EXERCISE REQUIREMENTS: Duplicate the records starting with the line that contains "This screenshot has height=1036, width=1174." and going on through the line that contains "(x=58, y=221)".

>> BEGIN DATASET EXCERPTS

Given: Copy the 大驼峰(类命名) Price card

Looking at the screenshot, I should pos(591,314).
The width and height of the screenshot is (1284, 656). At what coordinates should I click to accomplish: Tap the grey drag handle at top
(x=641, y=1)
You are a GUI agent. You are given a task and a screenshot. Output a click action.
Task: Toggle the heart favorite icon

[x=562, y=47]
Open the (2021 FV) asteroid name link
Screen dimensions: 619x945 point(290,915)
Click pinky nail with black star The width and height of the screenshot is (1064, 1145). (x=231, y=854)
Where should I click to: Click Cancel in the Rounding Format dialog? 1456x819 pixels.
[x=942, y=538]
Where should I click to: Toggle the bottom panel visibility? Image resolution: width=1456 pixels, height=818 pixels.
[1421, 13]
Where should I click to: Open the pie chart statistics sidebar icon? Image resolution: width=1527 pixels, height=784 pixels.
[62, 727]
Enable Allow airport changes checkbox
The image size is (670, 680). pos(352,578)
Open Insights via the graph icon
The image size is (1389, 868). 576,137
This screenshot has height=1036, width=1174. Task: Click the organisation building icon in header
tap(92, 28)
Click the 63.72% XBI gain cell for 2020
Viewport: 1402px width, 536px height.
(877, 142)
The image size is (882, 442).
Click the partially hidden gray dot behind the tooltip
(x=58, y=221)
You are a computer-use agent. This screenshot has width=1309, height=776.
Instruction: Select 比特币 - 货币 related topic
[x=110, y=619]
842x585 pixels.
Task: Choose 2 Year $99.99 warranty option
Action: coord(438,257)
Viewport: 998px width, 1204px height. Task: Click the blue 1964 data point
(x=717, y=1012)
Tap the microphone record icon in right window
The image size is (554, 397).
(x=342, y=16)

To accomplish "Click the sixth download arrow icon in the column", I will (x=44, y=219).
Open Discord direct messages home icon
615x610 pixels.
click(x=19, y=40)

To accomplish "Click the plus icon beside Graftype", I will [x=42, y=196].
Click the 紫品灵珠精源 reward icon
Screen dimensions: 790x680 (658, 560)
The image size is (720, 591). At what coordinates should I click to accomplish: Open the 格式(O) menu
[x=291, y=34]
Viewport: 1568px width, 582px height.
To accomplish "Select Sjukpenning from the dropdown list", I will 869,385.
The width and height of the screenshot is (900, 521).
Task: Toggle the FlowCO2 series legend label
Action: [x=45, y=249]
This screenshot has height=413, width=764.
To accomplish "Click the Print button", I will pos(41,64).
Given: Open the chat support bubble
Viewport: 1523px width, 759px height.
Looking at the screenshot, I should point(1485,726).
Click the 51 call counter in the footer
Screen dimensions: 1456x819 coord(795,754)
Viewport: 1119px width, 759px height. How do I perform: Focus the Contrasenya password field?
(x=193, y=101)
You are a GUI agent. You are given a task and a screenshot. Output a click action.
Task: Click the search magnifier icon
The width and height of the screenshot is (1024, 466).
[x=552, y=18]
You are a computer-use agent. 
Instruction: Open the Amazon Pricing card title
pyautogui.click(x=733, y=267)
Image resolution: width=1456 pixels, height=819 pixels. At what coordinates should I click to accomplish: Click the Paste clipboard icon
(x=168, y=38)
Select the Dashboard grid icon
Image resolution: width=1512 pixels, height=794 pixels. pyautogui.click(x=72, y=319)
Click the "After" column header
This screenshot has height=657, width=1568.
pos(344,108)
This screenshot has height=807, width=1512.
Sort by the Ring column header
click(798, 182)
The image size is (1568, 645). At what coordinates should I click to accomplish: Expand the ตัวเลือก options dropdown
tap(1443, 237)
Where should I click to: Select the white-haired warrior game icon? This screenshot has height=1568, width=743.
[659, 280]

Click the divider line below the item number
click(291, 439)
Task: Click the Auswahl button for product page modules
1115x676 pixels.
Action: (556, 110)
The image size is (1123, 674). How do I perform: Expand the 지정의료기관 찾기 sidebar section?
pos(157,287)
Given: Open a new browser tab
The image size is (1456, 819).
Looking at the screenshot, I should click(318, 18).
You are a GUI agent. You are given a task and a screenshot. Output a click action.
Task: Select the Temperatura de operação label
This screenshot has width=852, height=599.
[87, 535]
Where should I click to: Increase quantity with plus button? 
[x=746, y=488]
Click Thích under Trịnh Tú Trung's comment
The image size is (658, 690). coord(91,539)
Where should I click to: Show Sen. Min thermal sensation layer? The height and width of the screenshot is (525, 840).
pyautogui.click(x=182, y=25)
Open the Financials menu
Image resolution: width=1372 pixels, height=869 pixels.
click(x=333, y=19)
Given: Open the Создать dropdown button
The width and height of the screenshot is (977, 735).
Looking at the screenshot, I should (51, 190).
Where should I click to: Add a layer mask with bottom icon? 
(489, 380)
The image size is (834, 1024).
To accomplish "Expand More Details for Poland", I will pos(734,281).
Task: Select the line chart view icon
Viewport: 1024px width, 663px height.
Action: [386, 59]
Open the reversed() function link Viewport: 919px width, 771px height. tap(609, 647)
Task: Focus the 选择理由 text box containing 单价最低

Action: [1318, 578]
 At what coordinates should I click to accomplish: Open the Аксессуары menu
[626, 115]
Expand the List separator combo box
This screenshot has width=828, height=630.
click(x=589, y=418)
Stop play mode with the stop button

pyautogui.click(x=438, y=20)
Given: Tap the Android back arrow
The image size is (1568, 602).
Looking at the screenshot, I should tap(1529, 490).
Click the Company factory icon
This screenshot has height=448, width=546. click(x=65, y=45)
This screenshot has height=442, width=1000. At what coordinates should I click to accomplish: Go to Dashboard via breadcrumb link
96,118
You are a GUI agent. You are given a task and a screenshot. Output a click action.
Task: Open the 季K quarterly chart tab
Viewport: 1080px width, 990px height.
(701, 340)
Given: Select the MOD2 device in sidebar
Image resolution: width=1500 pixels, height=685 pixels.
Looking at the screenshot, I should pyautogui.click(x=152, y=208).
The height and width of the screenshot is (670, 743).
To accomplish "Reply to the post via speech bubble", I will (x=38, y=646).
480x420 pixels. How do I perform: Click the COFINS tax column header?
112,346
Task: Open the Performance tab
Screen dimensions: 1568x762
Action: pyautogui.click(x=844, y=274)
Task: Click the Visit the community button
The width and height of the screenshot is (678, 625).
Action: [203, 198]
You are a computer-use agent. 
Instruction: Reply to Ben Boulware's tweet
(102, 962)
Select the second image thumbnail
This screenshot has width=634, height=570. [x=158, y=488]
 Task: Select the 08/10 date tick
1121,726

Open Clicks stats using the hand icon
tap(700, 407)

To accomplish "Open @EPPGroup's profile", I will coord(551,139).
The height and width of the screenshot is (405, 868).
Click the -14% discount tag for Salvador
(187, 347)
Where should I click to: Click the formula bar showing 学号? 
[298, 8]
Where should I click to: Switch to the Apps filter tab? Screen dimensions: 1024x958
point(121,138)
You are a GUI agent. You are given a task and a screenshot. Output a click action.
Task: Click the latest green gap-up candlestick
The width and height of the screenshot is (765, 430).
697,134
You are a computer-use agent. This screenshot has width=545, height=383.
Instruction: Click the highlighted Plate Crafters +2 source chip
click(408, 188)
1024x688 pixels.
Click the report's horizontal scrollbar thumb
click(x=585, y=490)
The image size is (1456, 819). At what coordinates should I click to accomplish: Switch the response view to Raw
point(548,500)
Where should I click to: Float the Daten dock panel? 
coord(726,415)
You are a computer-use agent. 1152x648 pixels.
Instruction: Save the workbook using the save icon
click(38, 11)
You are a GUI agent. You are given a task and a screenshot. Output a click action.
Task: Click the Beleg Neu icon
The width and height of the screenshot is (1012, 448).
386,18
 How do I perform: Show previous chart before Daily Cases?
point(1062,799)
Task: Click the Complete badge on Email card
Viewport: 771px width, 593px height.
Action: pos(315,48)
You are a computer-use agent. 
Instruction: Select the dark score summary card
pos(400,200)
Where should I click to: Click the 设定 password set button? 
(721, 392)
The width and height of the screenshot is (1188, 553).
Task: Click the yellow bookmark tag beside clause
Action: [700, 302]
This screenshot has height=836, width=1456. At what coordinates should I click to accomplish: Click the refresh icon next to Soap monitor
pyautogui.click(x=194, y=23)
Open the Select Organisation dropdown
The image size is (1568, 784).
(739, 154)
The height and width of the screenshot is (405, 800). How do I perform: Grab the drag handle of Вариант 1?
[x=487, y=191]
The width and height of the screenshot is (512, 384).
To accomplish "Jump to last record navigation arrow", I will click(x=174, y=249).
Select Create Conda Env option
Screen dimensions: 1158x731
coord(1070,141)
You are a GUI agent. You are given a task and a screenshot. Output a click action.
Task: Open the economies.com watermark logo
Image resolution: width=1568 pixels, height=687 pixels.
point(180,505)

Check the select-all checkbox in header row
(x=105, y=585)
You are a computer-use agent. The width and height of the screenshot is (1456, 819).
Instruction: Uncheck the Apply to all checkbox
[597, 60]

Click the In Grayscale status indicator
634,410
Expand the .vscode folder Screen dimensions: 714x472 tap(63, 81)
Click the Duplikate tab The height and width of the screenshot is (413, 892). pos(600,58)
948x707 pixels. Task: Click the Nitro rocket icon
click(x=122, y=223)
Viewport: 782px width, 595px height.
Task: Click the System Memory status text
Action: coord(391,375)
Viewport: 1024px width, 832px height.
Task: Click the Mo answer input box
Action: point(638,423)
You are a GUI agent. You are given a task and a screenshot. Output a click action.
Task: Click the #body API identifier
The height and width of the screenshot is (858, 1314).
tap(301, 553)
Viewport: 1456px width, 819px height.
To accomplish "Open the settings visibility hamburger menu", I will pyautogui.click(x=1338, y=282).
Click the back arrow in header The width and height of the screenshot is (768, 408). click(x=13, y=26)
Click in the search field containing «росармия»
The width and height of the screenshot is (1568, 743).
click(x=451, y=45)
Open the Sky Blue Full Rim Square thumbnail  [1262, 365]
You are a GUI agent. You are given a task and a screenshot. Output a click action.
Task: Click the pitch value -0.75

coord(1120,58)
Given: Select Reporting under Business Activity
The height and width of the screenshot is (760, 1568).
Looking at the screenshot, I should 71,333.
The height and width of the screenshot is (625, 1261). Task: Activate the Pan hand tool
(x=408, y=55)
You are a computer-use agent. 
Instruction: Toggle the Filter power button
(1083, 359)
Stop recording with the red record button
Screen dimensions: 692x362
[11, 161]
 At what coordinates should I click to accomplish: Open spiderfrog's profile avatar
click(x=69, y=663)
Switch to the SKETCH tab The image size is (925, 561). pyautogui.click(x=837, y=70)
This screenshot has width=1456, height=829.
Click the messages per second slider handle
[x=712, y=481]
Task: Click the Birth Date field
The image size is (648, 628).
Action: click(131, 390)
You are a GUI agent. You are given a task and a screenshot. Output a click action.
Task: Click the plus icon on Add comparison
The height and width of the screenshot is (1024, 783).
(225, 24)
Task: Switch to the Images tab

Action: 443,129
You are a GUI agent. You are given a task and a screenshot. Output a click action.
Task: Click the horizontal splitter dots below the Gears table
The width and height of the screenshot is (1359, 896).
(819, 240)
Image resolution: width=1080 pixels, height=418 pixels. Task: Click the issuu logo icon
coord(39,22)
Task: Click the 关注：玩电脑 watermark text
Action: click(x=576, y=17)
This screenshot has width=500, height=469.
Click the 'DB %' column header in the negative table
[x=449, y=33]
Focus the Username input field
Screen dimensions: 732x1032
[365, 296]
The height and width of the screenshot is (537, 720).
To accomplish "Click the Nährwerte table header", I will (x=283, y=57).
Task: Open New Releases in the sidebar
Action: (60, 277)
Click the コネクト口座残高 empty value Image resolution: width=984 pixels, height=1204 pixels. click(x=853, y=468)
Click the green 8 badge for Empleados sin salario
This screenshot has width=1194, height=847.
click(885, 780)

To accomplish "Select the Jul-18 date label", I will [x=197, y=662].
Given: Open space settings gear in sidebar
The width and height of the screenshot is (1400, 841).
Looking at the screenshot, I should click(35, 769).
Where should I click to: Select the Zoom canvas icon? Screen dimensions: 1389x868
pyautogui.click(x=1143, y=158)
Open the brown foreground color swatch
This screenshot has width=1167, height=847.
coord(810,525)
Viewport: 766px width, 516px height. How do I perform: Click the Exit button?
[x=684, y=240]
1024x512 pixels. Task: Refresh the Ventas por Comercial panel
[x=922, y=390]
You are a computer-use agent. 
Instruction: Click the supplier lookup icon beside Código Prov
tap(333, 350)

>> END DATASET EXCERPTS

TASK OUTPUT:
This screenshot has height=1036, width=1174. Task: Click the organisation building icon in header
tap(92, 28)
Click the 63.72% XBI gain cell for 2020
Viewport: 1402px width, 536px height.
(877, 142)
The image size is (882, 442).
Click the partially hidden gray dot behind the tooltip
(x=58, y=221)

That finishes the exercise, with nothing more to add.